REDACTED - - [21/Mar/2015:16:22:41 -0400] "GET /index.php?app=downloads&module=display&section=screenshot&id=7329 HTTP/1.0" 200 26334 "" "Mozilla/5.0 (Windows NT 6.2; REDACTED"
REDACTED - - [21/Mar/2015:16:22:41 -0400] "GET /index.php?app=downloads&module=display&section=screenshot&id=7322 HTTP/1.0" 200 25411 "" "Mozilla/5.0 (Linux; REDACTED"

This is one part of our site we hadn’t actually cached before, and was now becoming a pressing problem and the root cause (!) of everything else being slow. It seems that not only is this call expensive as it is using a PHP worker, but it’s also apparently quite expensive for the database (!).

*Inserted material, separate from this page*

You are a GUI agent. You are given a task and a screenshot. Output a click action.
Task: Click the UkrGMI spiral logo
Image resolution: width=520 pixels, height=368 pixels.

Unfortuantly, the location block in nginx does not support GET/POST variables. The approach of using an if block here to dynamically set proxy_cache cannot be used either (as nginx disallows this).

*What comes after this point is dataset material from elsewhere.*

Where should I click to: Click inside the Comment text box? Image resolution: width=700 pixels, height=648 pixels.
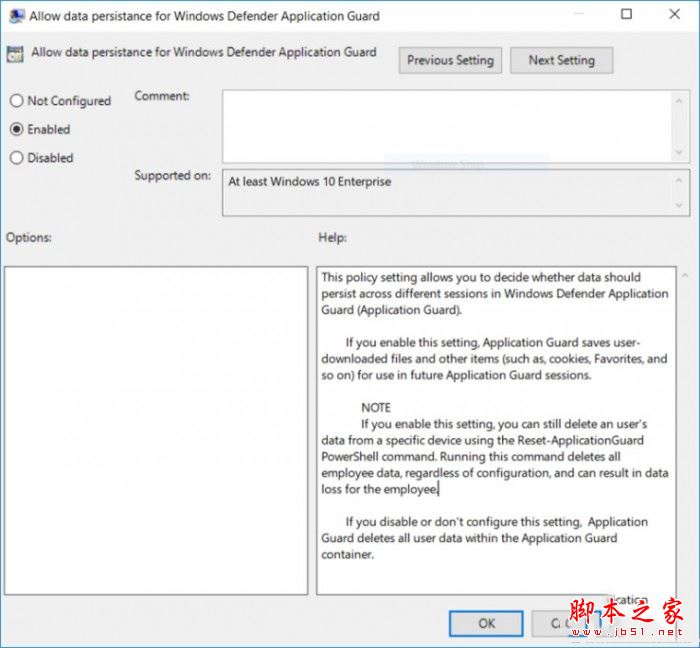click(x=446, y=124)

Instead, I managed to get the following workaround working, see the comments:

location / {
    set $nocache 1; # Make sure, by default we don't cache any response.
    if ($args ~ section=screenshot) { # Is this a screenshot?
        set $nocache 0; # Set this to 0, ensuring caching later.
    proxy_next_upstream error timeout invalid_header http_500 http_502 http_503 http_504;
    proxy_redirect off;
    proxy_buffering on;
    proxy_set_header        Host            $host;
    proxy_set_header        X-Real-IP       $remote_addr;
    proxy_set_header        X-Forwarded-For $proxy_add_x_forwarded_for;
    proxy_set_header        Aceept          "";
    proxy_ignore_headers X-Accel-Expires Expires Cache-Control Set-Cookie;
    proxy_cache STATIC;
    proxy_cache_key "$scheme$request_method$host$request_uri";
    proxy_cache_valid 200 6h;
    proxy_cache_bypass $nocache; # If nocache is 1, bypass cache...
    proxy_no_cache $nocache; # If nocache is 1, bypass cache...
    proxy_pass  http://backend;
    include g17upstream-location-common.conf;

This solution will mean nginx will cache the response whenever it sees the $nocache variable set to 0. Since the default state for $nocache is 1, responses will not be explictly cached.  Extending this solution is as simple as adding more if statements to set $nocache to 0.

I hope this helps someone out, as this approach (although slightly ugly) is the best I can think of and I haven’t seen anyone else documenting this.